Render every non-blank line of the records below as a Markdown table with the columns "No." and "Text", numbering each row. Omit the pictures.

+ + + +

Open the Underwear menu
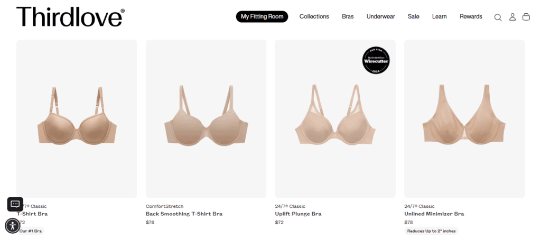 click(380, 16)
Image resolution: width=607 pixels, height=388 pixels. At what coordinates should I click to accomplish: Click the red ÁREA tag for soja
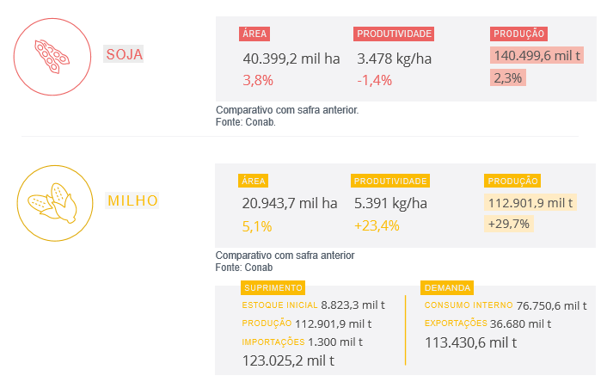254,34
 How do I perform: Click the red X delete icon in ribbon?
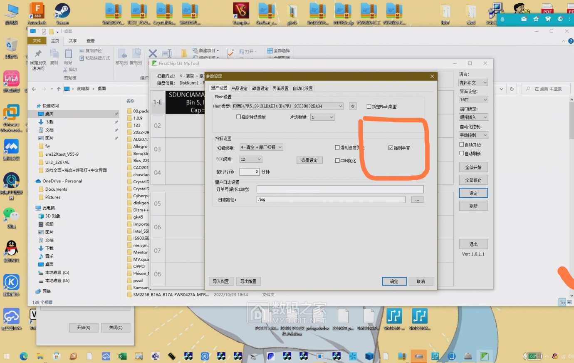(152, 53)

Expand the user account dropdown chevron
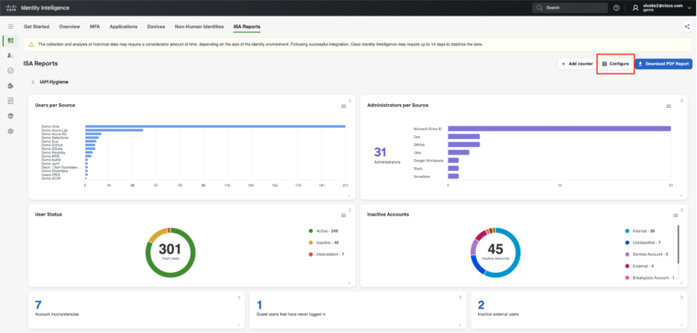(689, 7)
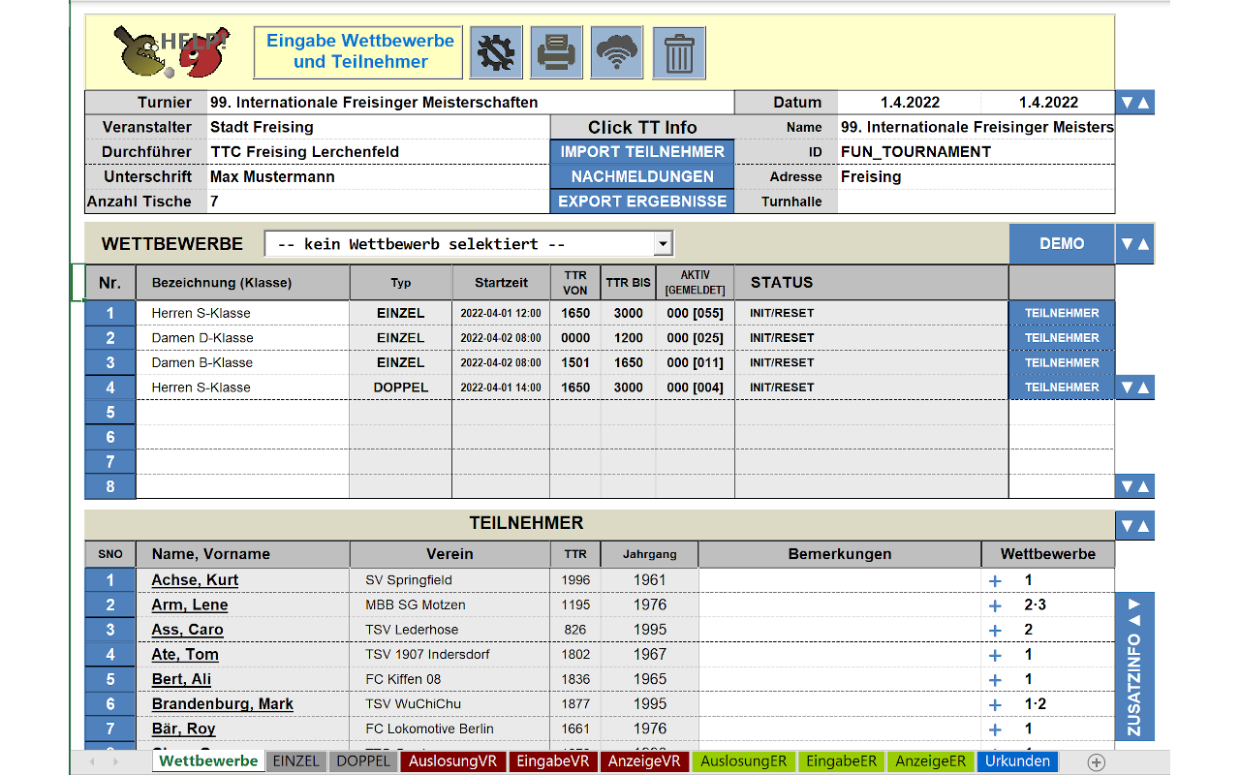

+ + + +

• _Answer for this exercise_:
| No. | Text |
|---|---|
| 1 | Open the Underwear menu |
| 2 |  click(380, 16) |
| 3 | Image resolution: width=607 pixels, height=388 pixels. At what coordinates should I click to accomplish: Click the red ÁREA tag for soja |
| 4 | 254,34 |
| 5 |  How do I perform: Click the red X delete icon in ribbon? |
| 6 | (152, 53) |
| 7 | Expand the user account dropdown chevron |
| 8 | (689, 7) |